The pharma industry is still heavily reliant on stainless steel. How are manufacturers integrating stainless steel and single-use
components and what impact does this have on sterile environments?
In existing facilities, it is common for biopharmaceutical manufacturers to develop a “hybrid” system of both existing stainless
steel and new single-use components. In build-outs or new facilities, particularly at small to moderate scale, more single-use
is being introduced. At the larger scale, hybrid systems again dominate with large fermenters, chromatography columns and
tangential flow filtration (TFF) systems continuing in stainless steel, while buffer and intermediate/final product hold tanks
and filters are introduced as single-use systems. These hybrid systems will be used in large volume production facilities
for quite some time, particularly in the downstream area despite progress made in operation technologies such as single-use
TFF. Most biosimilar production today is focused on large volume drugs where stainless steel will still predominate, especially
for large bioreactors and chromatography columns. In filling areas, however, we are seeing a lot of interest in single-use
formulation and filling systems, but we have to take into account the large installation base of stainless steel filling equipment.
Functionally, manufacturers integrate stainless steel and single-use components or systems using linking technologies that
are typically steam sterilisable (“steam-to” or “steam-through” connectors). The linking technology is steamed with the stainless
portion of the process. Then the single-use flow path (which is typically pre-sterilised by autoclave or gamma irradiation)
is opened to the stainless portion.
What are the current hurdles to the increased use of single-use systems in aseptic environments? What is the regulatory perspective?

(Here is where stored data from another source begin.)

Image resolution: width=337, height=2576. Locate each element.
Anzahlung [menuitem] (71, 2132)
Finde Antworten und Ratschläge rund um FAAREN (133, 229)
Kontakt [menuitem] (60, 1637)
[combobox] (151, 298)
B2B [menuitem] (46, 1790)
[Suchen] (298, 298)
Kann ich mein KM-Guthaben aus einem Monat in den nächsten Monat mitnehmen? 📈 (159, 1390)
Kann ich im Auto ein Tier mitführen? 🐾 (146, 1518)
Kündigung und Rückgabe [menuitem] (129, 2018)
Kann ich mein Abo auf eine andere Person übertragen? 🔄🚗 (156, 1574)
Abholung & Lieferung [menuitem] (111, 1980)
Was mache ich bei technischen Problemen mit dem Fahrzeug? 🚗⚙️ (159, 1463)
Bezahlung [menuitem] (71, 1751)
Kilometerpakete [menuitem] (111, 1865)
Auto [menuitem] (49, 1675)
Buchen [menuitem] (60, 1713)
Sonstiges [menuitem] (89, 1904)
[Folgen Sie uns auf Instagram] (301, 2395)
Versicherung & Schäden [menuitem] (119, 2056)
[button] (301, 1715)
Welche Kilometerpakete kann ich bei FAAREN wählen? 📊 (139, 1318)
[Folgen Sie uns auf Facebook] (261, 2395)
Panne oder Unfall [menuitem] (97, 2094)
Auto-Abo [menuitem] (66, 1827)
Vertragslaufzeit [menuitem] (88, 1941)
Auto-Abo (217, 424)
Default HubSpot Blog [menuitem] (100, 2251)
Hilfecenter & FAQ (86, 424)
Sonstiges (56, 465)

Regulatory requirements are spelled out in existing GMP documents: process equipment and bulk drug product containers must
not adversely affect final drug product quality or safety. Drug manufacturers must demonstrate that single-use systems used
in aseptic environments do not introduce leachables, particles or microbes to the drug product that could compromise the product
or patient safety. Hurdles include understanding how supplier extractables data, when suitable, can be applied to assess potential
toxicity of leachables, while minimizing or even eliminating the need for additional testing, and how and when additional
leachables testing should be applied. Drug manufacturers also need to better understand how to apply extractables and leachables
data in the context of final dosage levels and understand potential toxicological impact (or, more commonly, substantiate
the absence of toxicity above established safety threshold levels). Microbial safety (i.e., sterility) is ensured by validated
sterilisation using gamma irradiation, but drug manufacturers need to know what supplier documentation must be submitted to
regulatory agencies and understand how the valid sterilized state is maintained for each batch of single-use equipment. Particles
from single use systems are generally controlled by in-line filters, but in final filling manifolds and aseptic systems without
sterilizing filters, control of particles by the component and assembled system supplier, as well as implementation of flushing
protocols where appropriate, must be considered. Another potential hurdle is understanding how to flush and perform integrity
tests on in-line sterile filters prior to use when required. Lastly, as there is currently no test to ensure the leak or microbial
barrier integrity of assembled single-use systems, components and assembly must be designed and controlled to minimize risk
of leaks, and users must learn to trust these assurances in the absence of an on-site pre-use system integrity test correlated
to microbial barrier performance. These are key areas where drug manufacturers must work with their supplier partners to design
single-use systems and operating procedures that facilitate appropriate use and meet quality and safety requirements.